Return the items below unchanged, beginning with the line containing "Enable the This is a gift toggle" and ending after the line containing "Action: pos(298,62)".

(Data taken from a collection)
● ● ● ●
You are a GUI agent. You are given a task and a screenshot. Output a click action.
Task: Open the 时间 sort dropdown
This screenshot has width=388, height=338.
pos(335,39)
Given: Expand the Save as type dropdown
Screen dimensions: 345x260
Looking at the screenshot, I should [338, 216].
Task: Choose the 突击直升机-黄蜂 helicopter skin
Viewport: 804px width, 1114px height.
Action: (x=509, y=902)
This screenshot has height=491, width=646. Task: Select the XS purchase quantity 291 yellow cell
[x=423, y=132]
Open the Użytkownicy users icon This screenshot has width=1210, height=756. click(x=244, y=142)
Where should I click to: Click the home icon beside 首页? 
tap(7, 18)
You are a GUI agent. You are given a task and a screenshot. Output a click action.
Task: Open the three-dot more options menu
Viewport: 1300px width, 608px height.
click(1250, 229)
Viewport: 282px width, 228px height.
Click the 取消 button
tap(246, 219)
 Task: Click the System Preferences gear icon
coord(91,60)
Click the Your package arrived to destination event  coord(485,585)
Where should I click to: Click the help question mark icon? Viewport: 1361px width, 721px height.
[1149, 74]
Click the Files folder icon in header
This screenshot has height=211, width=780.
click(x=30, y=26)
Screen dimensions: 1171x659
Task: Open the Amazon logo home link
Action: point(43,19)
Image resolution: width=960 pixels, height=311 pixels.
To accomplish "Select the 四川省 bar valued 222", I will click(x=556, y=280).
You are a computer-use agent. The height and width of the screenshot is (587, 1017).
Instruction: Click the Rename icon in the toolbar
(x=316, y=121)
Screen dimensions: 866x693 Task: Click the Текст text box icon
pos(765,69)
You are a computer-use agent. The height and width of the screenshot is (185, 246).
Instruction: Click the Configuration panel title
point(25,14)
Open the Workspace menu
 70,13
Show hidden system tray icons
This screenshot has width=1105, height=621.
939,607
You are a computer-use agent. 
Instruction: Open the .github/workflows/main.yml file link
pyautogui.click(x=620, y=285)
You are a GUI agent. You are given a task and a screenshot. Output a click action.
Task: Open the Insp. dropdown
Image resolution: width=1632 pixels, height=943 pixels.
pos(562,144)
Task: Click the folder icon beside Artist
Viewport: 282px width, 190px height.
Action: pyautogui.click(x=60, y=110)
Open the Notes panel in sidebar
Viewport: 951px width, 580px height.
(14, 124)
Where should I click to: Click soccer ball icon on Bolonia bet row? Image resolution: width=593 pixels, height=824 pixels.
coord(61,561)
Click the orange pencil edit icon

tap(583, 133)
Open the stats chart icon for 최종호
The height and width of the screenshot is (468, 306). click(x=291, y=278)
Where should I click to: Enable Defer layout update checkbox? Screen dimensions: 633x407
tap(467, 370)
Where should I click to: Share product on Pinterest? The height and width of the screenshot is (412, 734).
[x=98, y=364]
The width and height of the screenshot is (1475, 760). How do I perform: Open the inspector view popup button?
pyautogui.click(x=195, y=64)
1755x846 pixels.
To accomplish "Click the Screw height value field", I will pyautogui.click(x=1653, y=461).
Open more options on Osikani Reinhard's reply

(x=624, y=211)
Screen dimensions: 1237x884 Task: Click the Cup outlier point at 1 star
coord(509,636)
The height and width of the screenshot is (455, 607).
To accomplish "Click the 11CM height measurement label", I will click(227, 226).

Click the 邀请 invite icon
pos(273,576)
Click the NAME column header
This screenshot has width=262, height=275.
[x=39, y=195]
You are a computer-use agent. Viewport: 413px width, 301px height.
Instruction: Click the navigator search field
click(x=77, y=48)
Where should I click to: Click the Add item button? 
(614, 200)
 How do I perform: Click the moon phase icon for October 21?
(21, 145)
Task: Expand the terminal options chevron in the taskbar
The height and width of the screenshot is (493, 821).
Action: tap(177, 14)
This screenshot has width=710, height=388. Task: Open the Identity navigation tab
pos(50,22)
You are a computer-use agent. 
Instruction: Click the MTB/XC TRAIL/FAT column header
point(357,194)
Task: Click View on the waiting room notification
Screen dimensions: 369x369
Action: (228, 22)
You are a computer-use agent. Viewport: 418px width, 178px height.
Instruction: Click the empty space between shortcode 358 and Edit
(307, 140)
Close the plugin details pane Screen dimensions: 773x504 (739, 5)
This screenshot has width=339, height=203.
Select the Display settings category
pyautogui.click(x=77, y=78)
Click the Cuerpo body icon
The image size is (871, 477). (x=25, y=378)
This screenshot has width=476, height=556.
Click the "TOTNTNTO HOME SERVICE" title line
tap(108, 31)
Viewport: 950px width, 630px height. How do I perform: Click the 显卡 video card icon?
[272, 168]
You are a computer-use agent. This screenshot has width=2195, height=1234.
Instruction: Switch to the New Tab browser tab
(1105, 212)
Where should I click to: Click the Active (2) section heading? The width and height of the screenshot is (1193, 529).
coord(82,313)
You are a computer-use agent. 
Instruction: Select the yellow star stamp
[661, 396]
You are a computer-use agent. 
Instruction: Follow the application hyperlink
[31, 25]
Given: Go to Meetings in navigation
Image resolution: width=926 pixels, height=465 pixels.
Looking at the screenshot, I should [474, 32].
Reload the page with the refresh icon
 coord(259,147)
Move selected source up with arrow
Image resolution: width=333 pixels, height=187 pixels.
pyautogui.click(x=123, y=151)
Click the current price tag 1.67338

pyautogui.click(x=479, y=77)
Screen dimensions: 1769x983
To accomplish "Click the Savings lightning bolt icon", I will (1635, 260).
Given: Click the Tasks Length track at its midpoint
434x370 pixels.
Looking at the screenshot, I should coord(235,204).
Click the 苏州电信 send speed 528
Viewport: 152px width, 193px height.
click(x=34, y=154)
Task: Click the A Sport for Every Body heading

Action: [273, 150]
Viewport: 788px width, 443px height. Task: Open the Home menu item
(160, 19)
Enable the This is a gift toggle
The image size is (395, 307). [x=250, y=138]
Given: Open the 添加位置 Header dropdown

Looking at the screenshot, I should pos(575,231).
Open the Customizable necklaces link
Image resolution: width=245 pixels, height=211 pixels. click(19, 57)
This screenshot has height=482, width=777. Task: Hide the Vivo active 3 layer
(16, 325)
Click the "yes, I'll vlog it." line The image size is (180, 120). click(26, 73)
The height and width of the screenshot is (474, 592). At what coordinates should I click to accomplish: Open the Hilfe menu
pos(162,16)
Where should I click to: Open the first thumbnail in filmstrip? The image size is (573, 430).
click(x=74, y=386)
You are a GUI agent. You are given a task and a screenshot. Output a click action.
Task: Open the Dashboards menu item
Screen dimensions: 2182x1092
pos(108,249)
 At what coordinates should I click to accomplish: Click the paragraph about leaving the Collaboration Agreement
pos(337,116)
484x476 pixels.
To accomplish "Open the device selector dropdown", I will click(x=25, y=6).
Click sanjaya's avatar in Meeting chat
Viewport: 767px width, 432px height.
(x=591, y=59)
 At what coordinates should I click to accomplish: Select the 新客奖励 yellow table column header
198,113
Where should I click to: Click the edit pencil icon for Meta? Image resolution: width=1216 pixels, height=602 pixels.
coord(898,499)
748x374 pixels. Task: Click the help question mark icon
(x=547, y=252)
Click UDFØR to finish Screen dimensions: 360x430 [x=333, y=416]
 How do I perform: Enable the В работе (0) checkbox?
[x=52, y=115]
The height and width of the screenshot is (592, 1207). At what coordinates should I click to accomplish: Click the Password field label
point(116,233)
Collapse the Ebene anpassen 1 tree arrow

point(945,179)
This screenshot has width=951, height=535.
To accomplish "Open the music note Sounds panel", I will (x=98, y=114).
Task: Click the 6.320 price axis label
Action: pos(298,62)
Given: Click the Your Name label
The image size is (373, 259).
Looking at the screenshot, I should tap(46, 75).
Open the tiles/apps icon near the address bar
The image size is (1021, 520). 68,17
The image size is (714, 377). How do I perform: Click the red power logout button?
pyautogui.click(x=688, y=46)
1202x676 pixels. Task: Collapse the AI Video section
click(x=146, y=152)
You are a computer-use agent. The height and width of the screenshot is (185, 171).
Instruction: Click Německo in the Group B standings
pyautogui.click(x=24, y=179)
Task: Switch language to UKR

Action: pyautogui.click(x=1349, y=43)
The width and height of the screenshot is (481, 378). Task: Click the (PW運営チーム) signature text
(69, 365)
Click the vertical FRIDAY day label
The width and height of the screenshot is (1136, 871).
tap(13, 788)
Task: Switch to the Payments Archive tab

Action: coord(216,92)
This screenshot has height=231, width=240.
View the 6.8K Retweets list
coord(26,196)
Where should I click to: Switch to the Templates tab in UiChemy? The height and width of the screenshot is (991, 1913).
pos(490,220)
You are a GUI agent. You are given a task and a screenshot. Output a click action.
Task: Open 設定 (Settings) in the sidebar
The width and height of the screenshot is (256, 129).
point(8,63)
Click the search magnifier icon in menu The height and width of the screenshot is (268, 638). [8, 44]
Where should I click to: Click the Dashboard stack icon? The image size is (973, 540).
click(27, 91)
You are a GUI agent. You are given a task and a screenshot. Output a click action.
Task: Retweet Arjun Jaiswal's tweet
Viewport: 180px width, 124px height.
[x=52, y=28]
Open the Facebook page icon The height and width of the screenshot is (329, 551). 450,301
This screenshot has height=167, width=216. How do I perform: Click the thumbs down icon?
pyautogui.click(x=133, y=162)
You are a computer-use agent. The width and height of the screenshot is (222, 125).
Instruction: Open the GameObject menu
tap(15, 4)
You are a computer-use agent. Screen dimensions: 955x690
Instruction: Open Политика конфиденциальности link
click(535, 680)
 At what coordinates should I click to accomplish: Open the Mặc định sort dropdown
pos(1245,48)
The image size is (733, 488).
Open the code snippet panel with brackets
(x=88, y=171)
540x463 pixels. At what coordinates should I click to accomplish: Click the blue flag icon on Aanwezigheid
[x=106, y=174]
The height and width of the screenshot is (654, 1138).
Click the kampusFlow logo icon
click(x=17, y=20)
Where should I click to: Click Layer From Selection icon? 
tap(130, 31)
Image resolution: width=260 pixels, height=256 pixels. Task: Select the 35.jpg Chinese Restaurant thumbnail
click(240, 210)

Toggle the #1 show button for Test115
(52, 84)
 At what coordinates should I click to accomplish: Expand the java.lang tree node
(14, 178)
● ● ● ●
#### CORRECT ANSWER:
Enable the This is a gift toggle
The image size is (395, 307). [x=250, y=138]
Given: Open the 添加位置 Header dropdown

Looking at the screenshot, I should pos(575,231).
Open the Customizable necklaces link
Image resolution: width=245 pixels, height=211 pixels. click(19, 57)
This screenshot has height=482, width=777. Task: Hide the Vivo active 3 layer
(16, 325)
Click the "yes, I'll vlog it." line The image size is (180, 120). click(26, 73)
The height and width of the screenshot is (474, 592). At what coordinates should I click to accomplish: Open the Hilfe menu
pos(162,16)
Where should I click to: Open the first thumbnail in filmstrip? The image size is (573, 430).
click(x=74, y=386)
You are a GUI agent. You are given a task and a screenshot. Output a click action.
Task: Open the Dashboards menu item
Screen dimensions: 2182x1092
pos(108,249)
 At what coordinates should I click to accomplish: Click the paragraph about leaving the Collaboration Agreement
pos(337,116)
484x476 pixels.
To accomplish "Open the device selector dropdown", I will click(x=25, y=6).
Click sanjaya's avatar in Meeting chat
Viewport: 767px width, 432px height.
(x=591, y=59)
 At what coordinates should I click to accomplish: Select the 新客奖励 yellow table column header
198,113
Where should I click to: Click the edit pencil icon for Meta? Image resolution: width=1216 pixels, height=602 pixels.
coord(898,499)
748x374 pixels. Task: Click the help question mark icon
(x=547, y=252)
Click UDFØR to finish Screen dimensions: 360x430 [x=333, y=416]
 How do I perform: Enable the В работе (0) checkbox?
[x=52, y=115]
The height and width of the screenshot is (592, 1207). At what coordinates should I click to accomplish: Click the Password field label
point(116,233)
Collapse the Ebene anpassen 1 tree arrow

point(945,179)
This screenshot has width=951, height=535.
To accomplish "Open the music note Sounds panel", I will (x=98, y=114).
Task: Click the 6.320 price axis label
Action: pos(298,62)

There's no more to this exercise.